# Smile!



## Arden (Aug 17, 2003)

Okay, people, let's see your mug shots!

The problem with a forum is that it's rather impersonal.  You don't get to see the people you're interacting and communicating with.  Well, this thread is intended to change that.  If you like, post a self-portrait so everyone can get to know you a little better.

I will post my own picture as soon as I get a good digital photo of myself from fairly recently.


----------



## hulkaros (Aug 17, 2003)

Well, you have mine already!


----------



## dlloyd (Aug 17, 2003)

Some other threads on this... Really old though


----------



## Arden (Aug 17, 2003)

Hulk, please...

Dlloyd: maybe, but a) I didn't bother to look, b) I don't care, and c) we can open a new one and get fresh faces here.


----------



## JohnnyV (Aug 17, 2003)

Fine, I'll start








Thats a couple of months old, I now have facial hair and longer head hair 


Head over to http://www.thinktwisted.com if you want to see more of my ugly mug


----------



## nb3004 (Aug 17, 2003)




----------



## MikeXpop (Aug 17, 2003)

> _Originally posted by nb3004 _
> *:icture:: *




WOW, that is suave. haha.


----------



## Arden (Aug 17, 2003)

Thanks for starting, guys!  That's just what I was looking for.

Of course, you can include a picture any way, either in the message or as an attachment... but I think that goes without saying, probably.

See, doesn't this give a more human feel to a cold, white forum?


----------



## Ricky (Aug 17, 2003)

Taken in January...  My hair looks like that of a normal person's now.  
-EDIT-  Forgot to mention, I'm 6'6" tall.


----------



## mdnky (Aug 18, 2003)

Here's mine...kinda plain though.


----------



## nb3004 (Aug 18, 2003)

> WOW, that is suave. haha.


yeah that one is for the ladies , which we seem to have few of


----------



## JohnnyV (Aug 18, 2003)

> Here's mine...kinda plain though.




I think something is missing there...

_Task directions:_ Quote the forum thread on posting self-portraits word for word, starting at "Some other threads" and ending at "fresh faces here.". The lines after this point come from a separate source.

_Data section:_
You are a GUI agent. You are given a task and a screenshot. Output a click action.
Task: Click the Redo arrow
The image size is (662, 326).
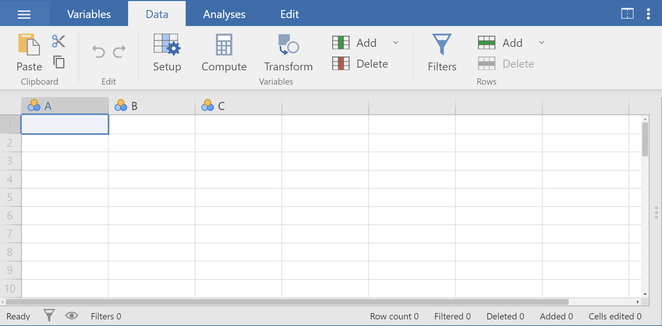pos(119,52)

_Problem solution:_
Some other threads on this... Really old though


----------



## Arden (Aug 17, 2003)

Hulk, please...

Dlloyd: maybe, but a) I didn't bother to look, b) I don't care, and c) we can open a new one and get fresh faces here.